Una cuartilla con aspecto de borrador dice: «Procure que las cosas se lleven a cabo con discreción. En último extremo, pero sólo en último extremo, recurra a nuestros amigos V. H. y C. R. Le agradezco el ejemplar del periódico madrileño Espartaco. Es preciso cortar de raíz esos rumores. ¿Qué hay de Seguí? Sea prudente, las cosas andan revueltas. Fdo.: N. Claudedeu.»

«Barcelona, 2-4-1918

Muy señor mío:

Parece ser que los del grupo "Acción" han tomado como una ofensa personal lo de Glascá. Temo que quiera llevar a cabo represalias, aunque dudo que se atrevan a dirigirlas contra Vd. Salgo hacia Madrid mañana sin falta, donde espero entrevistarme con A. F. Ya sabe el poco aprecio que este señor nos tiene, sobre todo a raíz del asunto Jover. Me dijo en su anterior visita que los viajes de Pestaña y Seguí a Madrid están relacionados con la huelga general, y que nuestra actitud y la de otros miembros de la Patronal puede adelantar los acontecimientos e impedirle tomar las oportunas medidas. No quiero ni pensar cómo estarán los ánimos por el ministerio.»

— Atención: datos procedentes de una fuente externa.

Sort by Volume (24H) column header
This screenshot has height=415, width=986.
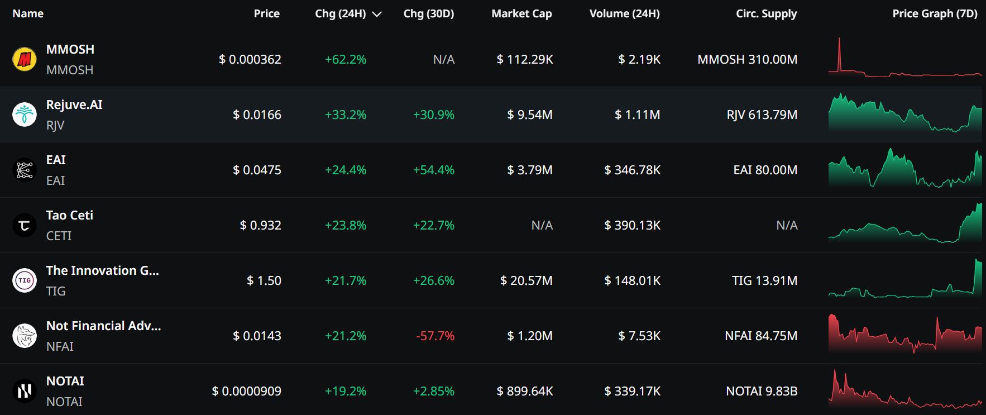coord(624,13)
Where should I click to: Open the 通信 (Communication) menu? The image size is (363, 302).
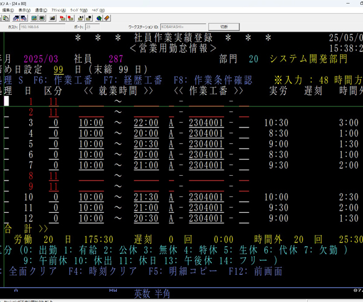point(42,10)
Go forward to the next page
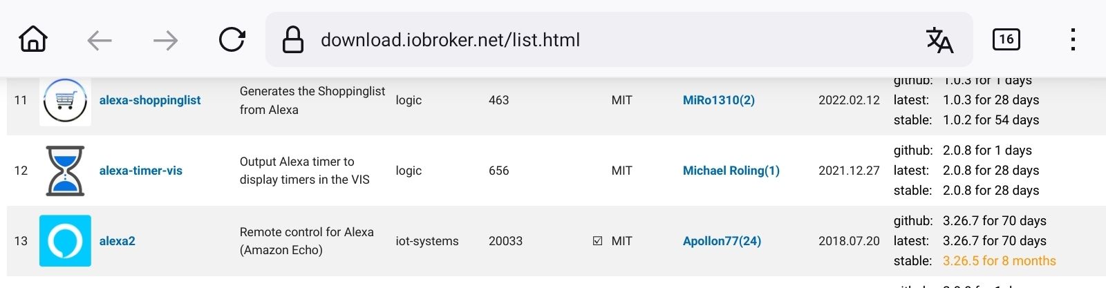 [x=165, y=40]
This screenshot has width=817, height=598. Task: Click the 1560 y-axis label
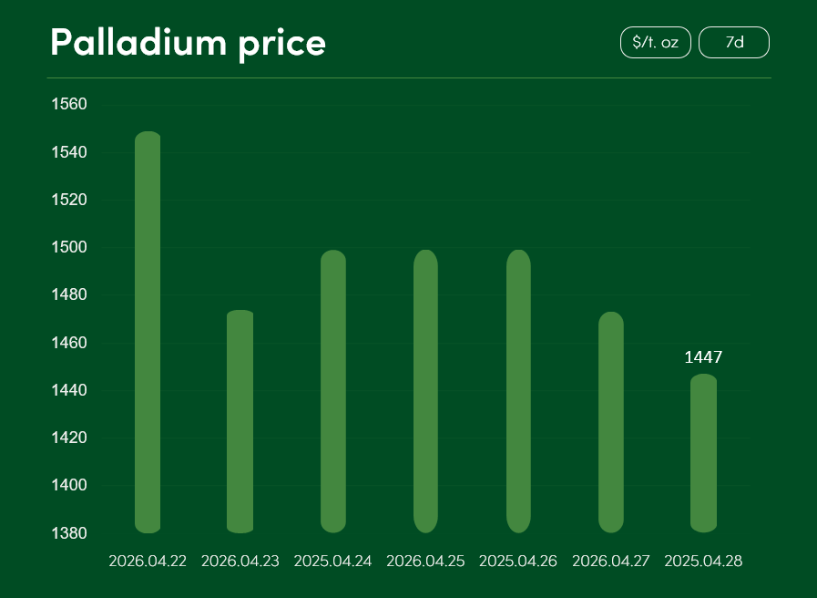coord(67,105)
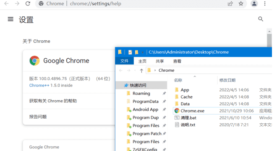The height and width of the screenshot is (151, 277).
Task: Open Chrome's three-dot menu
Action: tap(265, 3)

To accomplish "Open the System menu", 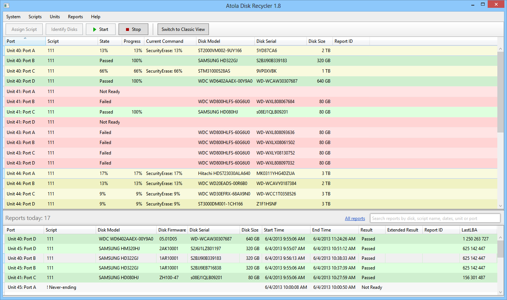I will [x=13, y=17].
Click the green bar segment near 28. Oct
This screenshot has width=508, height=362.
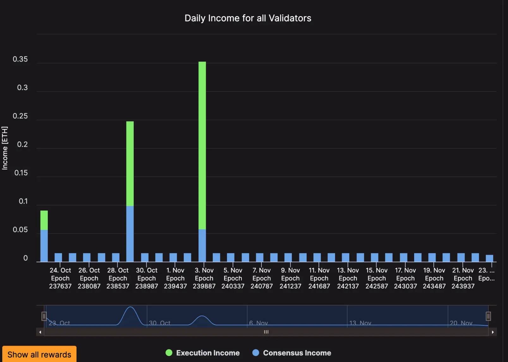click(x=130, y=163)
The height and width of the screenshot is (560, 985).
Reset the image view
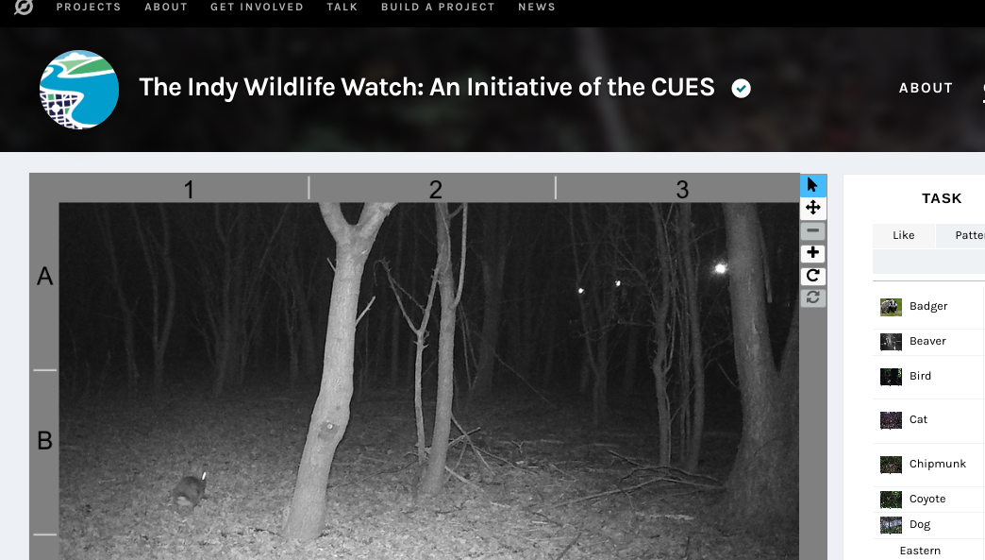point(813,297)
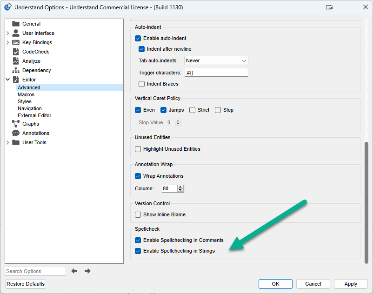Open the Tab auto-indents dropdown
This screenshot has height=294, width=373.
tap(216, 60)
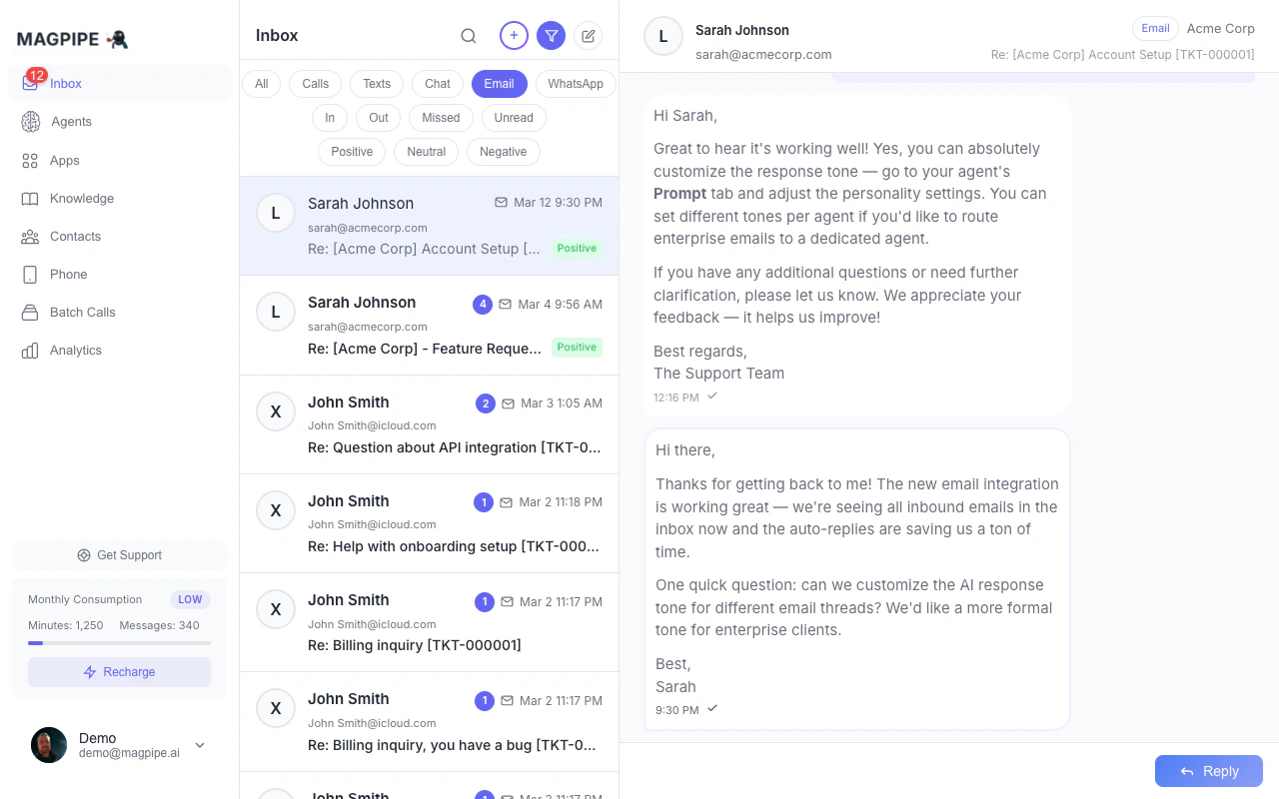The width and height of the screenshot is (1279, 799).
Task: Open the Recharge page
Action: [x=119, y=672]
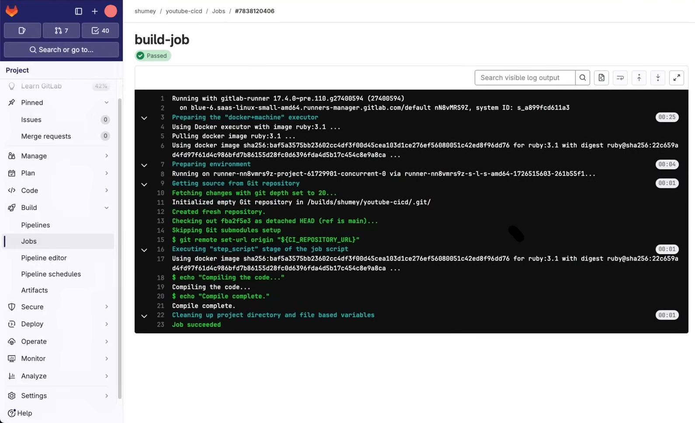Click the search magnifier icon in log toolbar

pyautogui.click(x=583, y=78)
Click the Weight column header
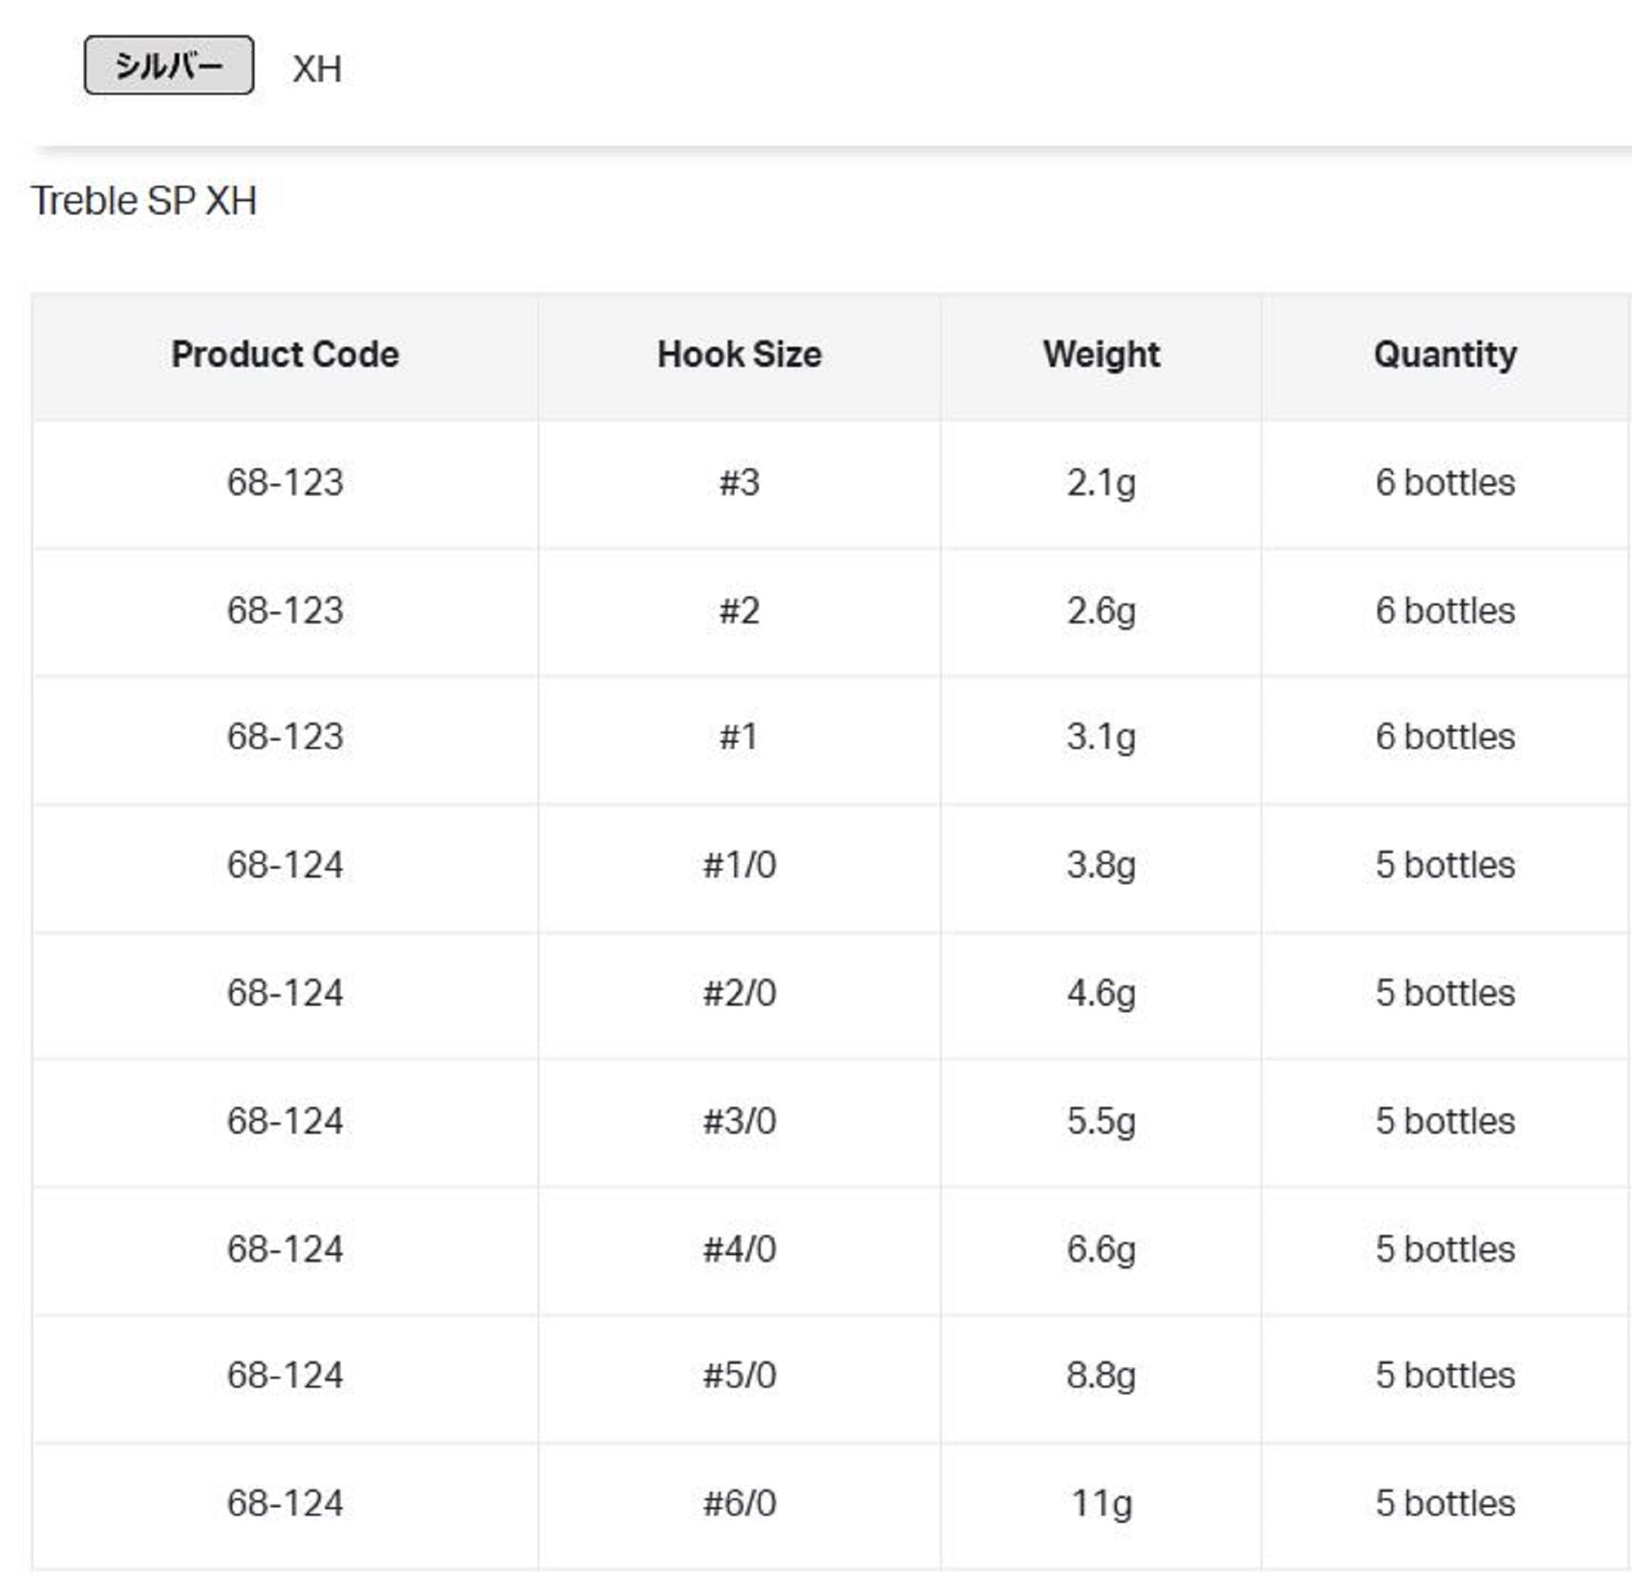The height and width of the screenshot is (1580, 1632). [x=1101, y=355]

El doctor Flors abrió una puerta e invitó a entrar a su acompañante. No pudo evitar el comisario Vázquez un estremecimiento al trasponer el umbral. La celda era cuadrada y alta de techo, como una caja de galletas. Las paredes estaban acolchadas, así como el suelo. No había ventanas ni agujero alguno, salvo una trampilla en la parte superior que dejaba penetrar una incierta claridad. Tampoco existía mobiliario. El enfermo reposaba en cuclillas, con la espalda erguida apoyada en la pared. Sus ropas estaban hechas jirones y apenas si ocultaban su desnudez, lo que aumentaba su ruindad. Llevaba semanas sin afeitar y se le había caído el pelo en forma irregular dejando al descubierto aquí y allá franjas de cuero cabelludo. Un aire denso y pestilente se respiraba en la celda. Cuando el comisario hubo entrado, el doctor cerró la puerta con llave, y el policía y el enfermo se quedaron solos frente a frente. Lamentaba el comisario Vázquez no haber traído su pistola. Se volvió a la puerta y al mismo tiempo se abrió una mirilla por la que asomó la cara del mico.

– ¿Qué hago? -peguntó el comisario.

– Háblele despacio, sin levantar la voz.

– Tengo miedo, doctor.

– No tema, yo estoy aquí por si algo pasa. El enfermo parece tranquilo. Procure no excitarlo.

– Me mira con los ojos desorbitados.

– Es natural. Recuerde que se trata de un loco. No le contradiga.

El comisario Vázquez se dirigió al enfermo.

– Nemesio, Nemesio, ¿no me reconoces?

Pero Nemesio Cabra Gómez no daba señales de advertir la presencia del visitante, aunque seguía mirando fijo al comisario.

– Nemesio, ¿te acuerdas de mí? Viniste a verme varias veces a la Jefatura, ¿eh? Siempre te dimos café con leche y un panecillo.

La boca del enfermo empezó a moverse con lentitud, desprendiendo un reguero de baba. Su voz era inaudible.

– No sé qué me dice -dijo el comisario al doctor Flors.

– Acérquese más -aconsejó el médico.

– No me da la gana.

– Entonces salga.

– Está bien, doctor, me acercaré, pero no lo pierda de vista, ¿eh?

– Descuide usted.

– Mire, doctor -advirtió el comisario-, tengo dos hombres apostados fuera. Si dentro de un rato no salgo sano y salvo, entrarán y le harán responsable a usted de lo que haya sucedido. Ya nos entendemos.